• _What the task asks_
Count the lines in the listing that contain the string "computer". Reply with the number alone.

• _Data shown_
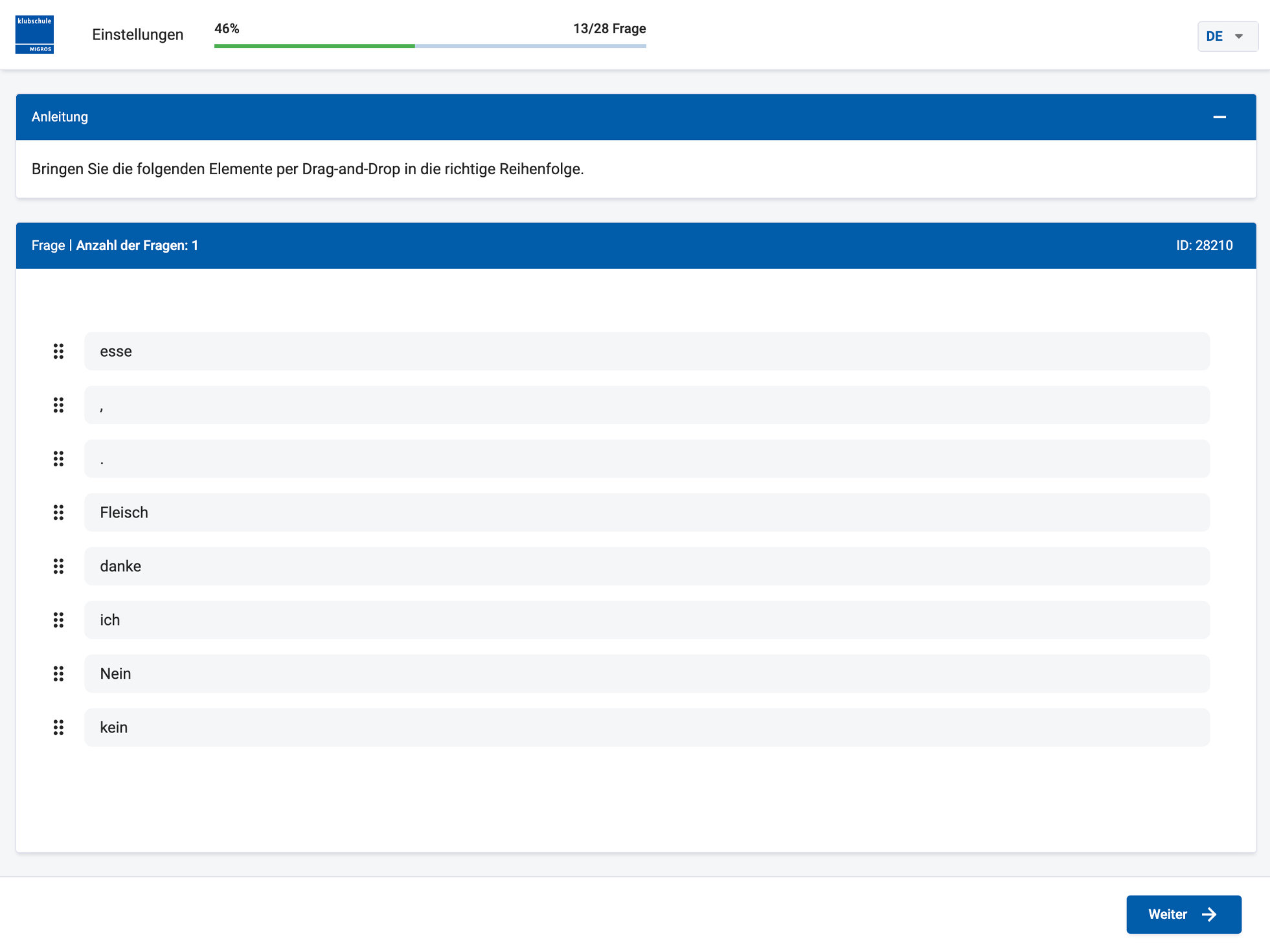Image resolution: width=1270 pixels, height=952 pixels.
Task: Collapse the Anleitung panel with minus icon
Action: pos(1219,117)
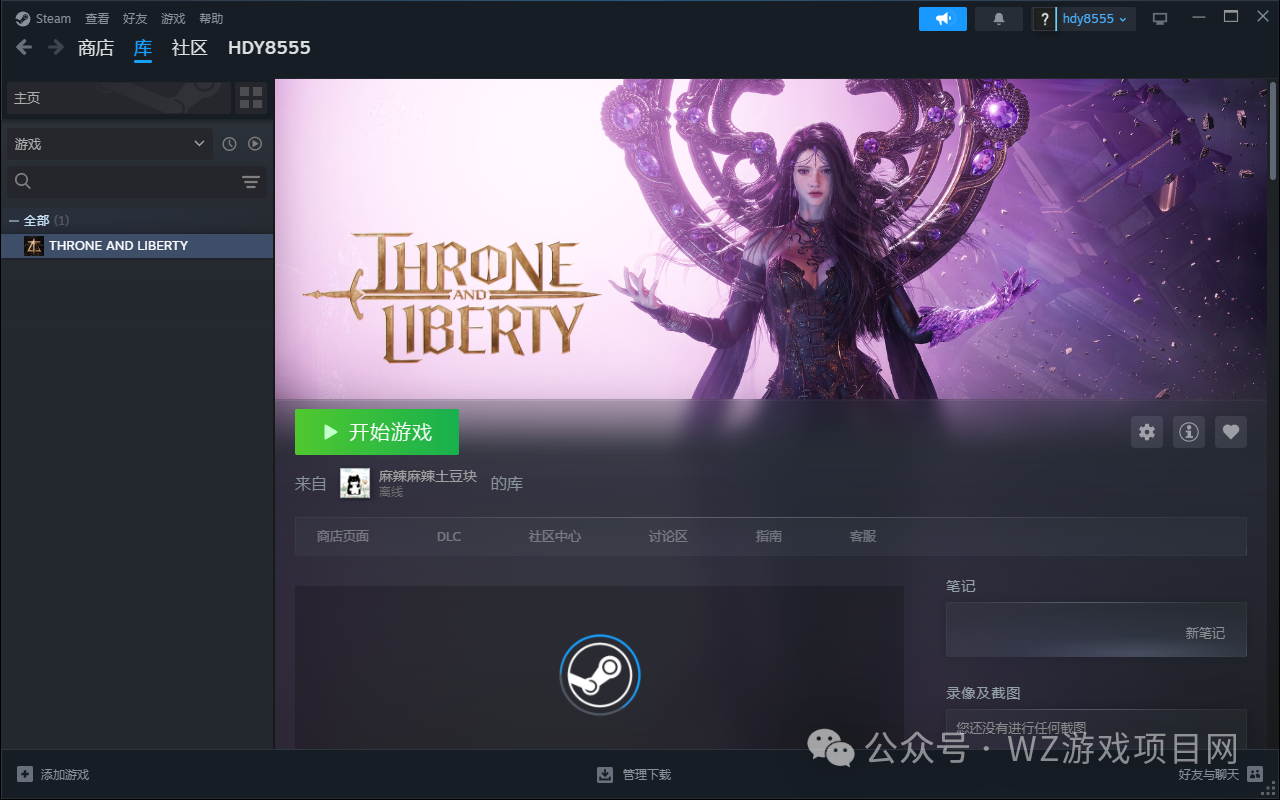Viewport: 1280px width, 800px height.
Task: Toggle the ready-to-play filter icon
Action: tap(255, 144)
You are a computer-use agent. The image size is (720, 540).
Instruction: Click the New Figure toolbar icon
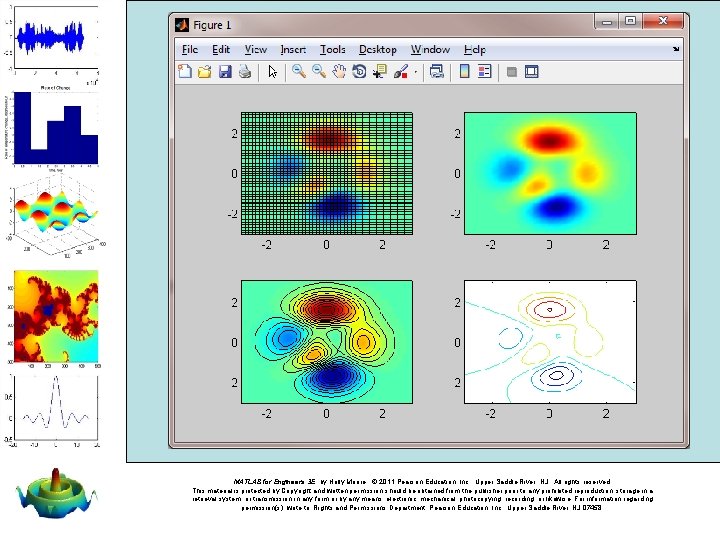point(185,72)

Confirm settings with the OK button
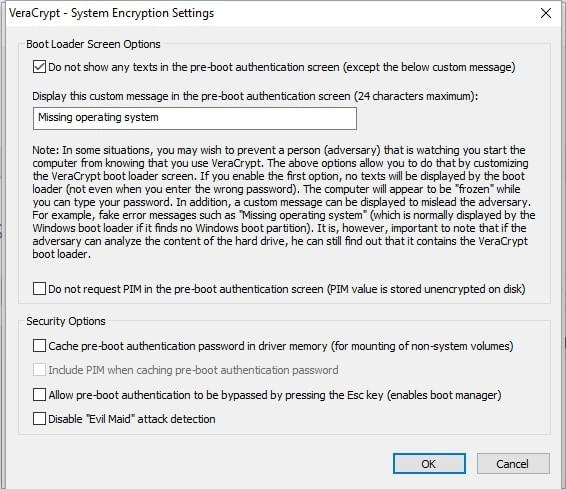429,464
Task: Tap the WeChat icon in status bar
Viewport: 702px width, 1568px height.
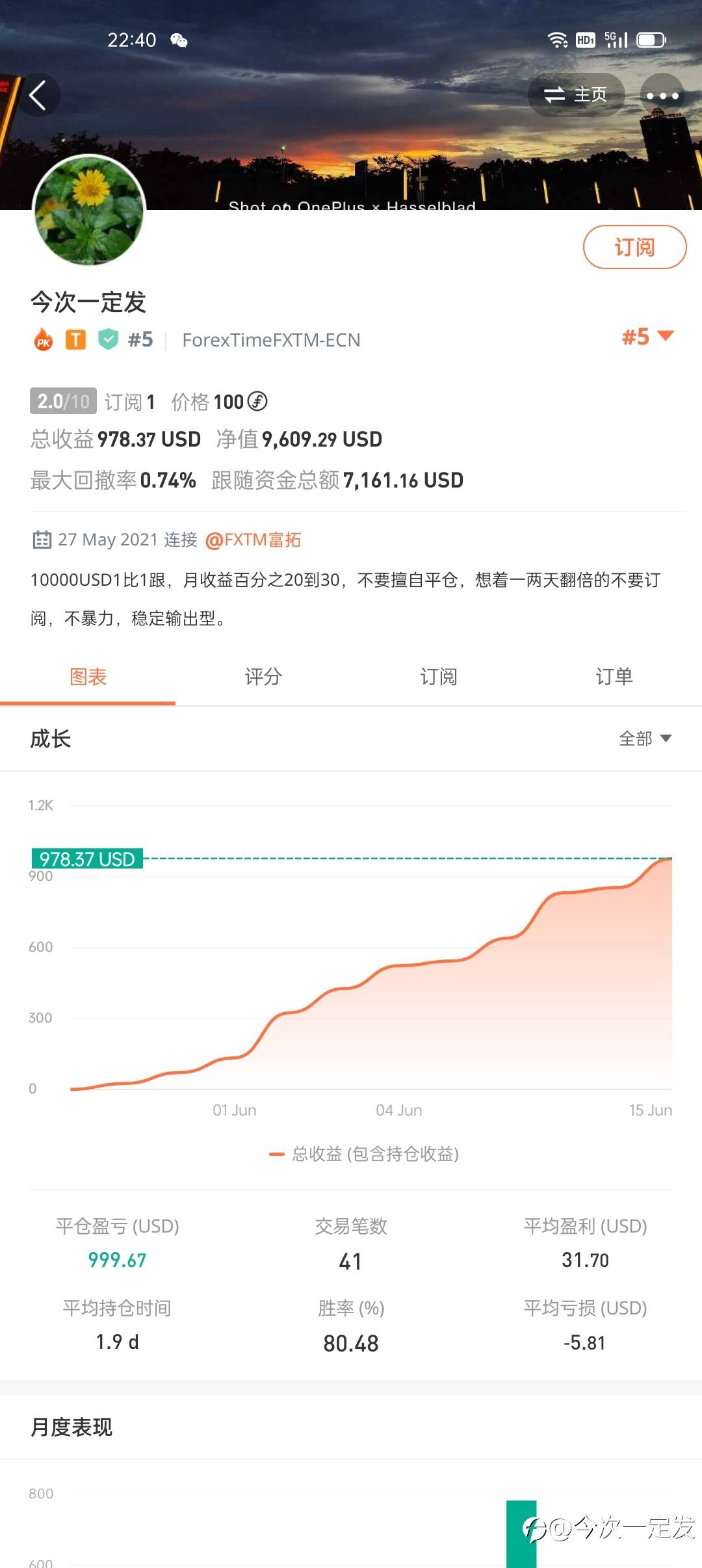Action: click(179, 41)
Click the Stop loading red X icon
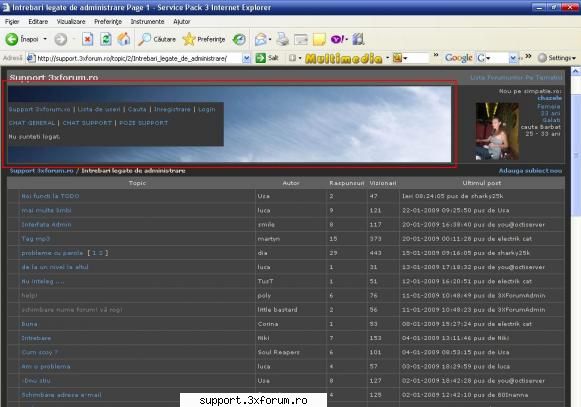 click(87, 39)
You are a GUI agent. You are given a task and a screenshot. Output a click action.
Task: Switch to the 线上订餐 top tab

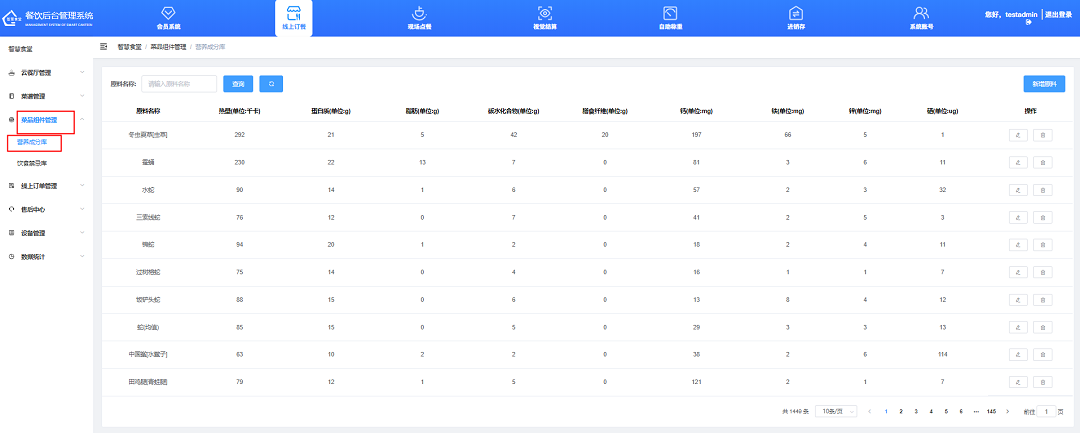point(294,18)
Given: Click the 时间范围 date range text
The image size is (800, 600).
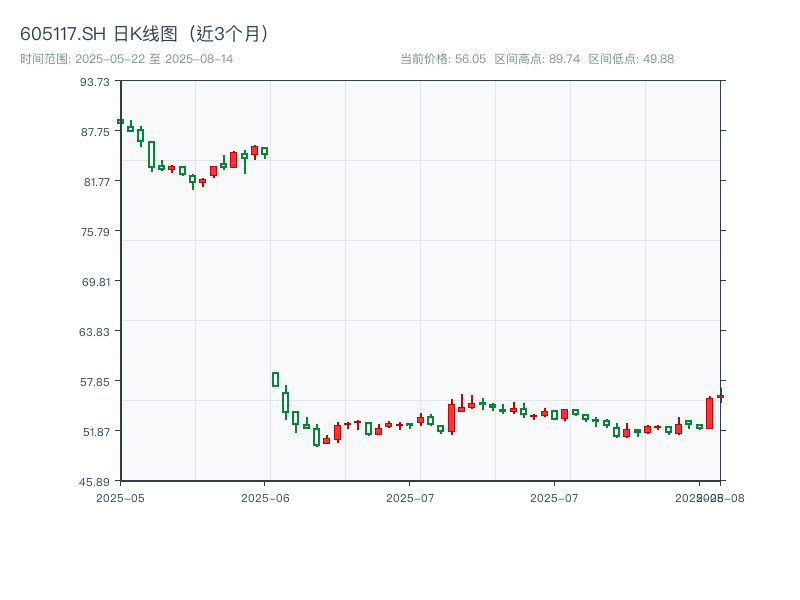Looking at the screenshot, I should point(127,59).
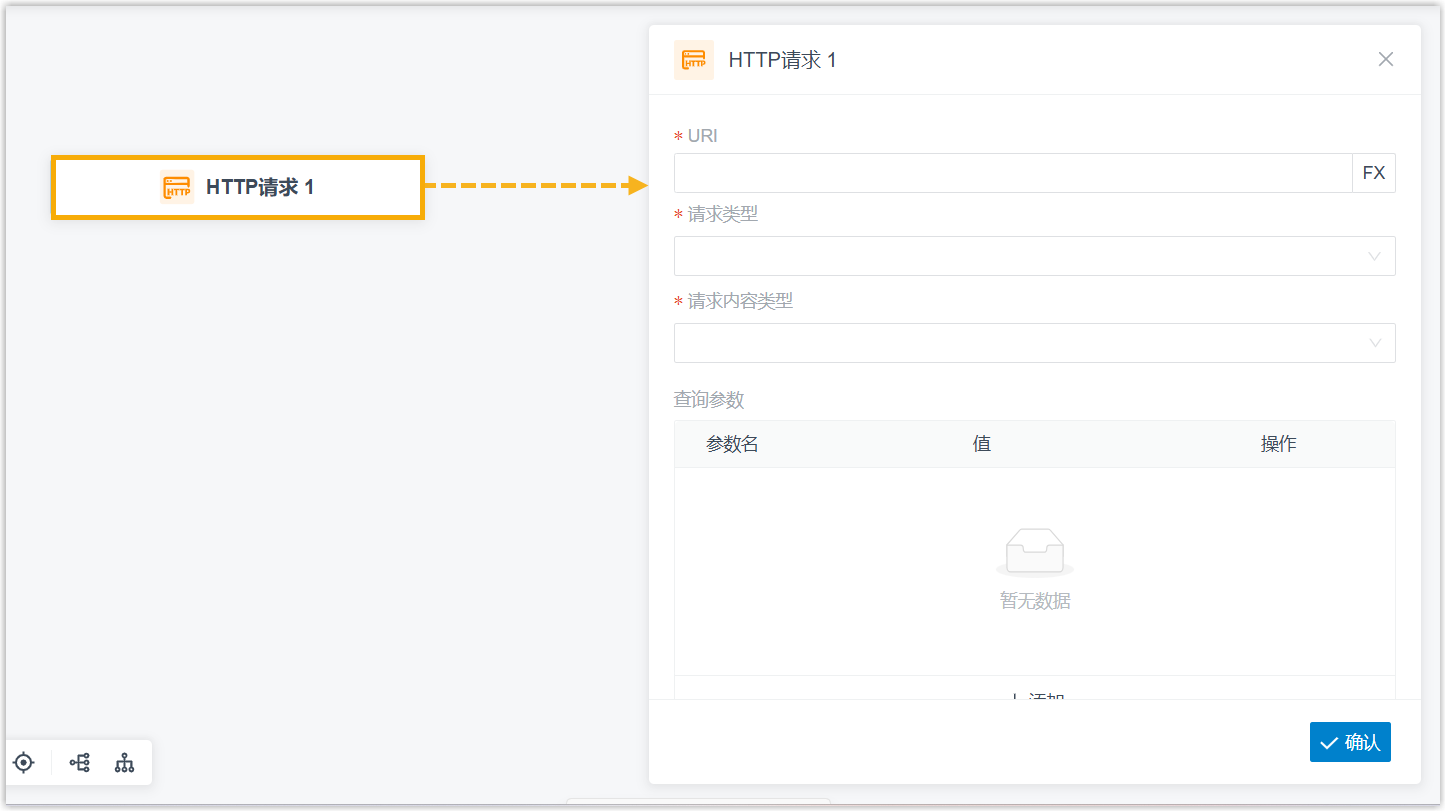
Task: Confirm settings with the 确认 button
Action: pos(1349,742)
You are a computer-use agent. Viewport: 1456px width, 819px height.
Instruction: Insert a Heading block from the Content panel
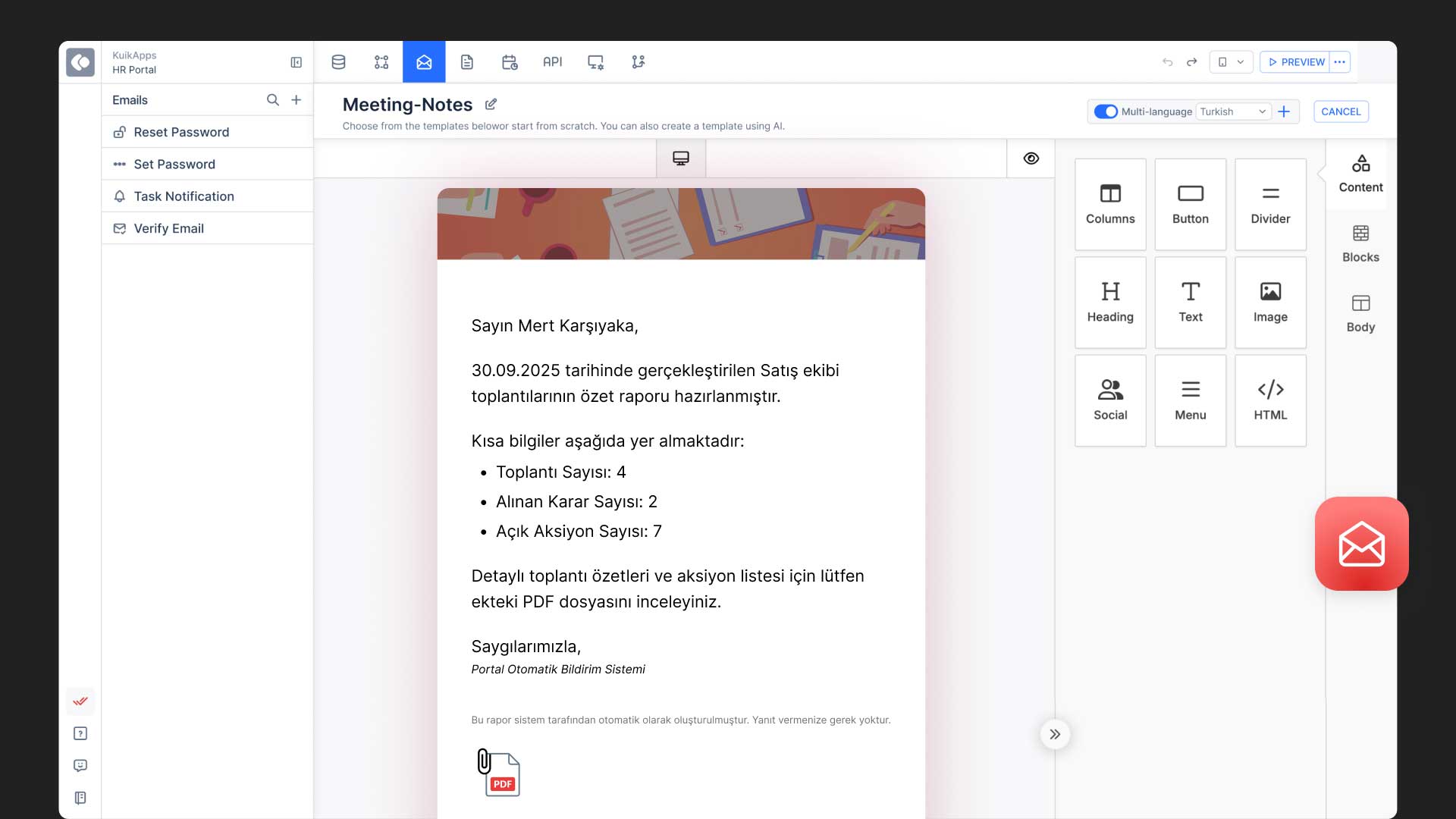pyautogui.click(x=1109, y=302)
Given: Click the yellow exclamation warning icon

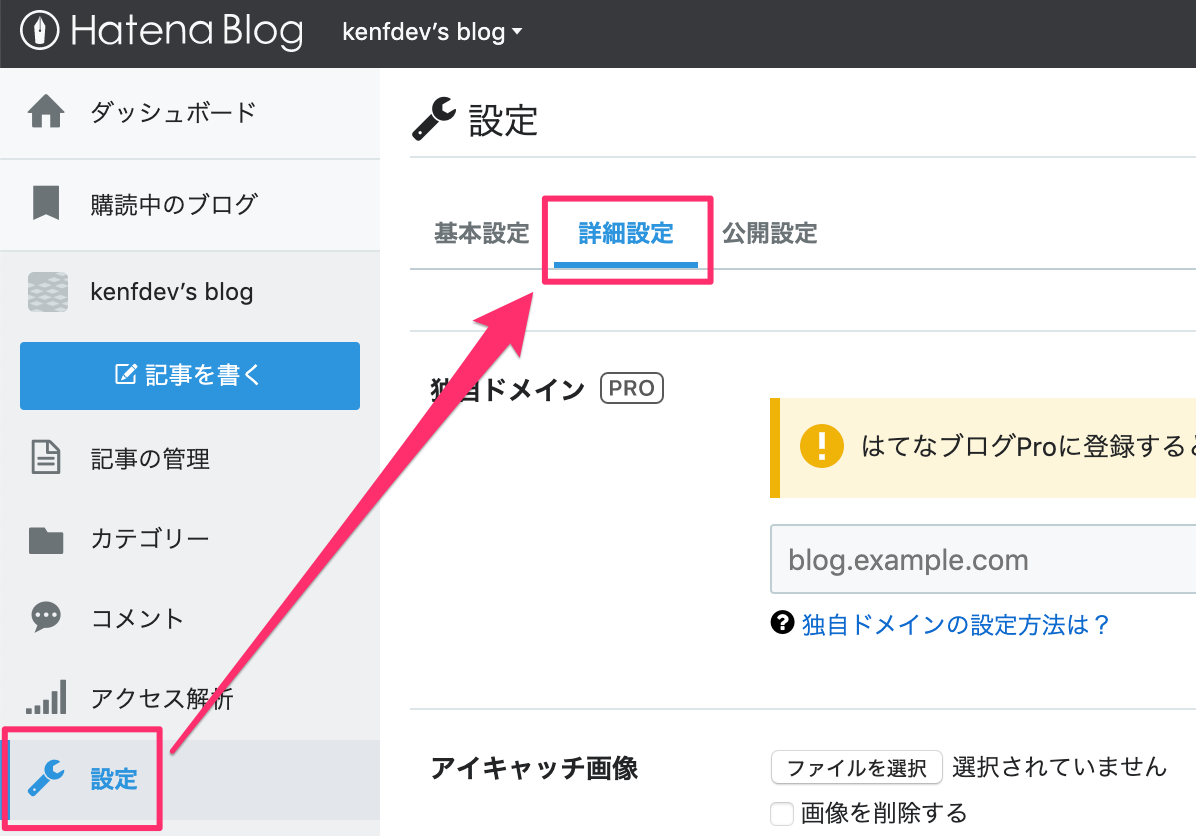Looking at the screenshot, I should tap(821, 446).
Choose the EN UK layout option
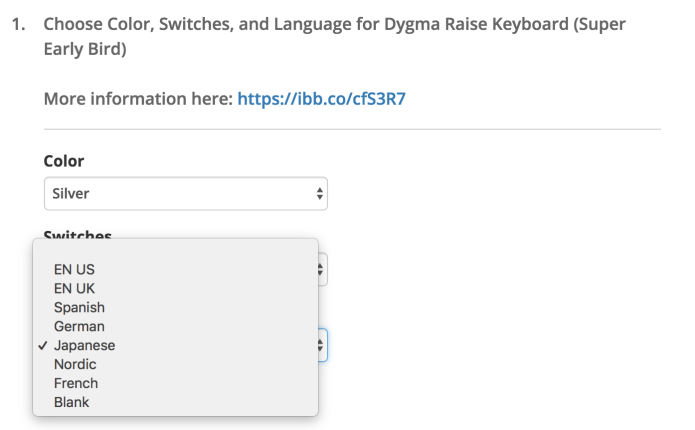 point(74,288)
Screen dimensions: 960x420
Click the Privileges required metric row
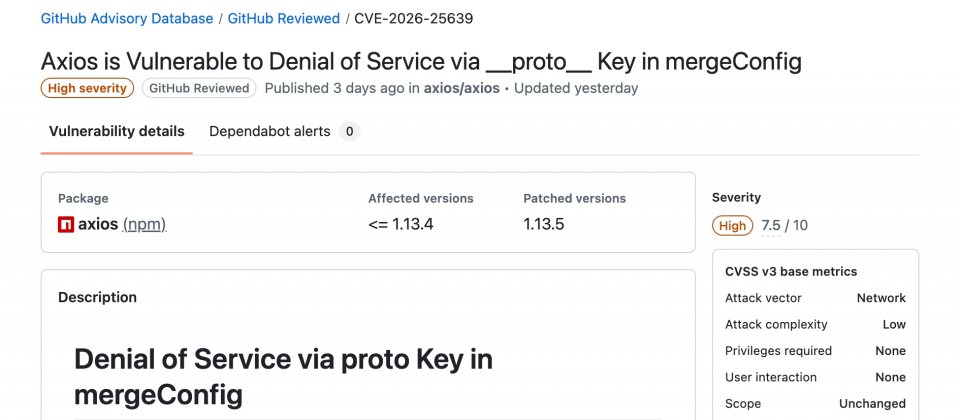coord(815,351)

• _Result of the exercise_
2